Il giorno dopo quella travagliata vigilia, avevo passato il Natale in completa solitudine. Nemmeno Andrew era passato, sapendo che non c'era pericolo che qualcuno venisse a trovarmi o che io uscissi di casa. Anche perché aveva nevicato tutto il giorno e lo avevo trovato strano quanto bello, non vedevo nevicare a Natale da molti anni. Avevo tentato di accendere il camino, ma avevo fallito alla grande, quindi era il mio terzo giorno al freddo. Ero rimasta sotto le coperte e non mi ero praticamente mossa, se non per prepararmi qualcosa di veloce da mangiare. Diana mi aveva scritto per sapere come stavo e se mi stessi divertendo a Londra, non volevo raccontarle gli ultimi problemi proprio durante le feste, così le dissi che andava tutto bene. Megan invece mi aveva scritto un paio di volte e mi aveva mandato qualche foto di lei a Parigi in compagnia di un ragazzo. Aveva ripreso a parlarmi normalmente, come se nulla fosse mai successo e forse era meglio così, avendo già altri problemi a cui pensare. Ricevetti un messaggio e un'ora dopo, Andrew stava entrando nella mia stanza guardandosi intorno mentre io finivo di scrivere alcune cose al computer. Mi ero portata avanti con i compiti non avendo altro da fare, era un modo per riempire la giornata e non pensare al freddo o al silenzio.
«In casa tua si gela. Perché il riscaldamento non è acceso?»

«Mio padre lo ha fatto staccare poco prima della partenza e io non so accenderlo. Ho provato anche con il camino, ma niente, il fuoco si spegne subito.» Spiegai stringendomi la coperta intorno al corpo.

«E non puoi chiamare qualcuno?»

«Non importa, resisto.»

«Come vuoi.» Andrew si sedette sul mio letto e puntò lo sguardo sul quaderno che mi aveva regalato Jason. Non ci avevo ancora scritto, ma lo tenevo vicino. «Particolare.» Disse allungando la mano, ma io lo presi velocemente, poggiandolo poi sul comodino.

«Già, è un regalo. Te lo farei vedere ma è un diario, sai, personale.»

«Capisco. E questo regalo suppongo sia da parte di "occhi di ghiaccio".» Alzai gli occhi al cielo ignorandolo e tornai a lavorare sul mio computer. «Bella, quello ti nasconde un sacco di cose.»

«Cosa ne puoi sapere tu?»

«Ho fatto le mie ricerche e se vuoi, posso dirti diverse cose sul suo conto.»

«Mio dio, Andrew... devi essere davvero geloso.» Sbuffai guadagnandomi un'occhiataccia.

«Non sono per niente geloso di quello, non ne ho motivo. Io ho tutto, lui invece non ha proprio niente.» Disse per poi guardarmi alcuni istanti. «In realtà non è corretto, c'è qualcosa che possiede...» sussurrò e io alzai lo sguardo aspettando che concludesse la frase, curiosa di sapere cosa avrebbe detto. Andrew era così sicuro di se, che sentirgli dire quelle parole, quasi mi sorprese. Si era accorto che Jason aveva qualcosa, qualcosa che lui forse non poteva avere o forse sì, ed ero curiosa di sapere cosa fosse. «Il tuo cuore.» Mi guardò e io distolsi lo sguardo tornando a lavorare, non volevo rispondere, forse la verità era che non sapevo nemmeno come rispondere. «Chi tace acconsente, è proprio vero.»

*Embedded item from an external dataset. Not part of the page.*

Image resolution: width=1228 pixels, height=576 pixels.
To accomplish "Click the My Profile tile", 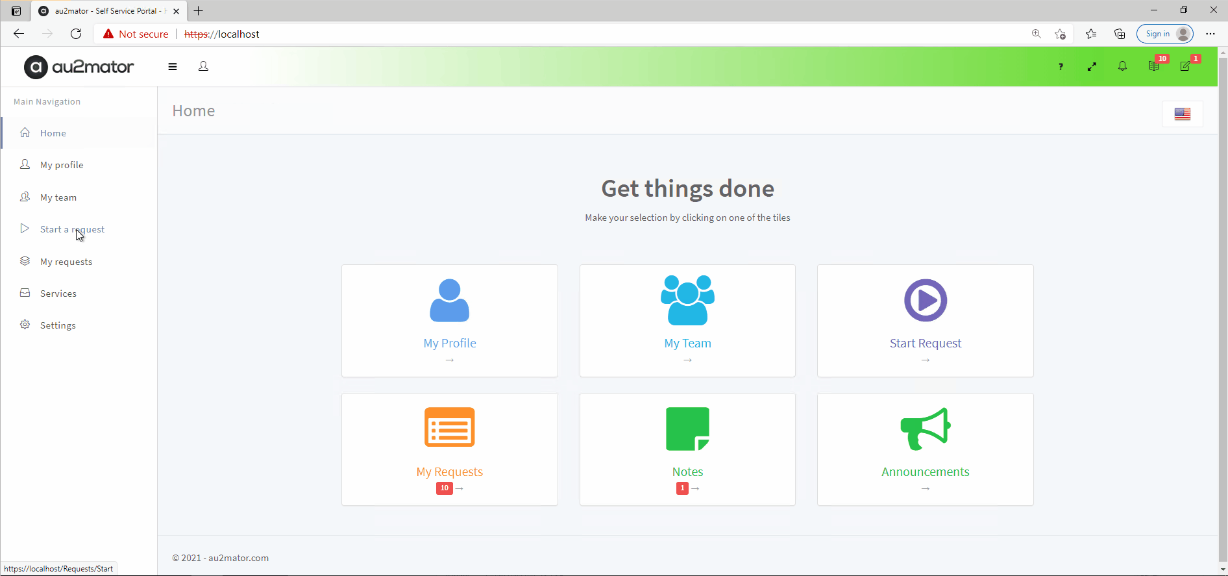I will 449,320.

«Andrew, se non chiudi la bocca, ti mando fuori a calci.» Dissi chiudendo bruscamente il computer.

«Ma non farmi ridere.»

«Mi spieghi cosa passa per la tua mente? Perché ti comporti così? Perché non mi lasci in pace? Non ci eravamo quasi mai parlati se non per i compiti e ad un tratto, quest'anno hai iniziato a starmi vicino. Io non ti sono mai piaciuta.»

«Prima o poi dovevo interagire con te, sai come la pensano i nostri genitori.»

«So che ci vogliono insieme. Ma diciamo la verità, non ci sopportiamo, tu non vuoi stare con me. Sicuramente ti avranno obbligato a parlarmi.»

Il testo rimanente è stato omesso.